Hace unos días, el
hijo de la vecina del quinto -la del perro asesino- celebró su undécimo
cumpleaños; por cuestiones que tienen el mismo fundamento lógico que las de la
política exterior de Israel para bombardear a Palestina, mi hijo de cinco años,
mi mujer y yo nos personamos en su casa con el inevitable regalito, elegido por
mí y envuelto por mi esposa, aunque en la tarjetita rezara: de parte de
Carlitos (que es mi hijo).
Me dispuse a
sentarme en un sofá a escuchar los chistes verdes de los otros padres y, de
paso, escudarme de la algarabía de niños corriendo, perro ladrando y un payaso
inflando globos (que juraría que es el sobrino de la dueña del
“todoaveinteduros”, que estudió Arte Dramático y que a veces se pone frente a
la Catedral disfrazado de estatua). Con mi vaso de Gold Cola en la mano y mientras me preguntaba dónde había comprado
estos refrescos, porque juraría que la empresa cerró hace años, pude ver a lo
lejos la cara de un niño abriendo el regalo con ese mínimo de emoción que
suelen tener los niños hoy en día cuando comprueban que no es algo para la Play.
Una caja de clicks medievales.
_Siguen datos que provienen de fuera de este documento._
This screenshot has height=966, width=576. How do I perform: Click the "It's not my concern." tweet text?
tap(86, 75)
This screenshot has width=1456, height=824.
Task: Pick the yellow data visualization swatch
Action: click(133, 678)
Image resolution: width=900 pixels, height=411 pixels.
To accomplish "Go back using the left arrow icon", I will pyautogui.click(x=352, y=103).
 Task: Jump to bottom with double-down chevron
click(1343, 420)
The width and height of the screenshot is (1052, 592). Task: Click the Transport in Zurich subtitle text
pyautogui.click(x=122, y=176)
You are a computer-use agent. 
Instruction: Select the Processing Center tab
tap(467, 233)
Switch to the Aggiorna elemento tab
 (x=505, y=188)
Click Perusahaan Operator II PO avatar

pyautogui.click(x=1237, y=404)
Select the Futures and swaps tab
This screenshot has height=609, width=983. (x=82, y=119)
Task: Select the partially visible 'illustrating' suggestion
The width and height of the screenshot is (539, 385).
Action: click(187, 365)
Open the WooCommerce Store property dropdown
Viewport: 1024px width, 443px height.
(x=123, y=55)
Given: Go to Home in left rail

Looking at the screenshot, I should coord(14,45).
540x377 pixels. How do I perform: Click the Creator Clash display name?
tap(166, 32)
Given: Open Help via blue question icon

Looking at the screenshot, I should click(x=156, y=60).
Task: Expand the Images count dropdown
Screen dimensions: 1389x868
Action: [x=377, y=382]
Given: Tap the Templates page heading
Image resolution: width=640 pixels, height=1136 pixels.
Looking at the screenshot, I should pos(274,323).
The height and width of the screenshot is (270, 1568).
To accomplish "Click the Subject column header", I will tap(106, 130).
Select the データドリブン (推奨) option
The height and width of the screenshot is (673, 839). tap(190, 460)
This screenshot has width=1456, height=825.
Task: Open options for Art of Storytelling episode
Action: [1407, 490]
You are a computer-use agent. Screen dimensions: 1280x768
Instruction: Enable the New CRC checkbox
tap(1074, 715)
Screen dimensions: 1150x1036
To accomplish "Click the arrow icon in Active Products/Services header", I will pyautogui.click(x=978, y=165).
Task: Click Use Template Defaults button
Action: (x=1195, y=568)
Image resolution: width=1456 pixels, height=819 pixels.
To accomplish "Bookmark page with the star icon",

Levantó una ceja y la miró con indiferencia, ni
siquiera la abrió para ver el catálogo que solían traer. Tal y como le quitó el
papel de regalo, la dejó sobre una mesa y se fue al videojuego.
-Boby, ¿Qué se dice?
–le instó la madre
-Gracias –respondió
el niño sin apartar la vista del televisor.
La madre, complacida
por la buena educación de su hijo, continuó su charla con mi esposa. Gracias a
Dios, la fiesta terminó antes de tiempo porque al payaso se le explotó un globo
y el perro asesino le atacó fieramente desatendiendo la autoritaria llamada que
su ama le hacía sin moverse del sitio «Mariano, ven aquí. No, Mariano, no.
Aquí».
Mientras bajábamos
en el ascensor pude constatar lo víboras hipócritas que éramos, no dejamos de
criticar ferozmente la fiesta a la que habíamos acudido tan sonrientes, que si
tenía unas cortinas horribles, que un perro así de grande no tendría que estar
en un piso tan pequeño o que tenía al niño malcriado. Yo me mantuve callado y
asintiendo, como hacía mi mujer. Llegados a nuestro piso, cenamos y acostamos
al niño y ya en la cama, pude desahogarme a gusto.
-El niño ese ni ha
abierto la caja de los clicks, a su edad, ya habría perdido la mitad de las
espadas debajo de la lavadora de tanto jugar, pero él...
-Los tiempos
cambian, ya te lo dije cuando fuimos a comprarlo, a los niños de once años ya
no les gustan los muñecos. Ahora hasta le meten mano a una novia.
Aquella noche me
acosté recordando la época en la que yo tenía once años. Parece mentira, ya han
pasado más de dos décadas.
Era el año de
Nuestro de Señor de 1983. Por aquel entonces, Forum vendía sus primeros tebeos
de superhéroes aunque yo no lo supiera, Pedro Almodóvar cosechaba sus primeros
éxitos cantando con Mc Namara Susan get
down, Emilio Aragón seguía una línea blanca al son de la música del Puente sobre el río Kwai ¡y eso era lo
más gracioso de la televisión!, Michael Jackson tenía que maquillarse para
parecer un zombi y un pingüino rosa demostraba que un programa infantil podía
tener las palabras «libro» y «gordo» en su título sin asustar a la audiencia.